= Women'sNet =

Women'sNet is a networking support programme designed to enable South African women to address gender imbalances around ICT access.

==Issues==

Some of the issues it has focused on include HIV/AIDS, violence against women, Gender in Parliament, Health, Women and Information and communication technologies (ICTs), Women and Enterprise, and Women and Elections.

==Resources==

The Women'sNet site offers links to useful websites, a newsletter (launched in April 2006), links to relevant issues, and a directory of organisations. Their website serves as a hub for information created by women, for women.

==History==

In 1998, Women'sNet was established as a project of the Commission of Gender Equality and SANGONeT. In the following year, the first Women'sNet webpages went live, focusing on women and human rights issues in South Africa.

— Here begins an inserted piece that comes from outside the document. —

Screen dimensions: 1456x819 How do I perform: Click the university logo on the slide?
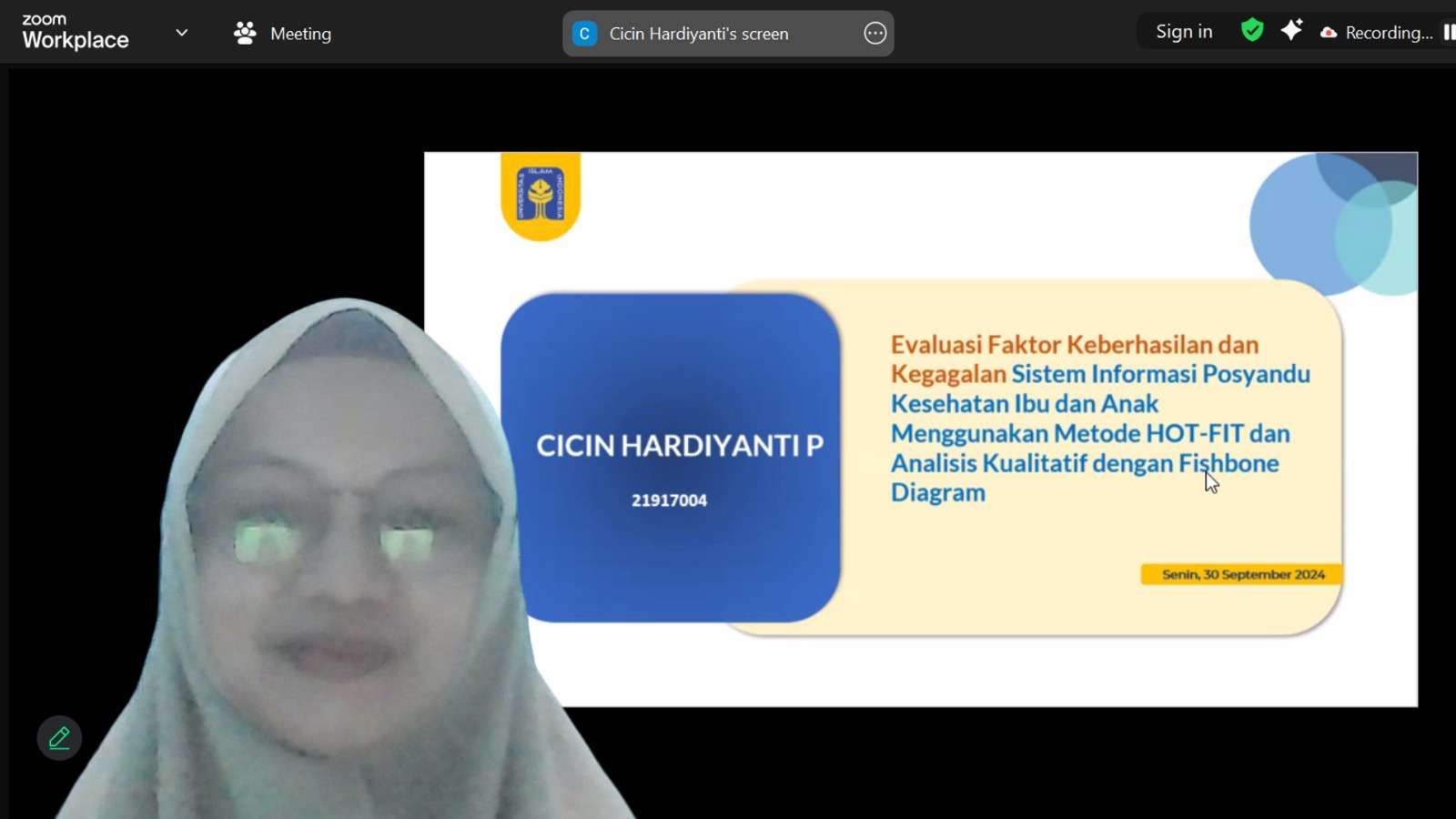pyautogui.click(x=541, y=195)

It also created the first online space for South African women to reflect and strategise in the lead up to the 1999 national elections. In 1999 too, the African Sisters online workshop was held. Women'sNet collaborated with FEMNET to create an online platform for joining regional processes in the lead-up to the Beijing+5 conference.

2001 saw the creation of the first women-run internet cafe for civil society organisations at the World Conference Against Racism, Xenophobia and related Intolerances, among other activities.

In 2000, Women'sNet launched a project to combine radio and audio production with women's NGOs efforts, to promote a women's empowerment agenda. It also won the Highway Africa ward for Innovative Use of the New Media.

Other landmarks include SANGONeT Board's confirming Women'sNet's independent status (April 2002), its joining of the international ICT4D network the Association for Progressive Communications, being officially registered as a non-governmental organisation (January 2003), being a core partner in the first Africa-wide Women and Electronic Networking Training in Cape Town (2003), launching an on-line up-datable database of South African organisations providing services targeted at girls (March 2003).

In 2004, it convened a stake-holders meet to consult South African women's NGOs on their information and technology needs; launched the GenderStats website, launching Girls'Net, hosting the first African workshop on free software (or FLOSS) and implementing the Recording Women's Voices project.

==Training, technology planning==

In 2005 and 2006, Women'sNet has also co-trained South African women to participate in the global cyber-dialogues on the Beijing+10 review process, and women's NGOs on technology planning and FLOSS. Girl'sNet runs a visual literacy training project with young girls in the Eastern Cape, and has held a photo exhibition in August 2005. Women'sNet also launched the (s)hebytes project and website as a space "where women and men talk about gender and women's empowerment". It launched digital story telling workshops "to train women and girls in story telling -- combining images, audio and text into a short documentary about their lives".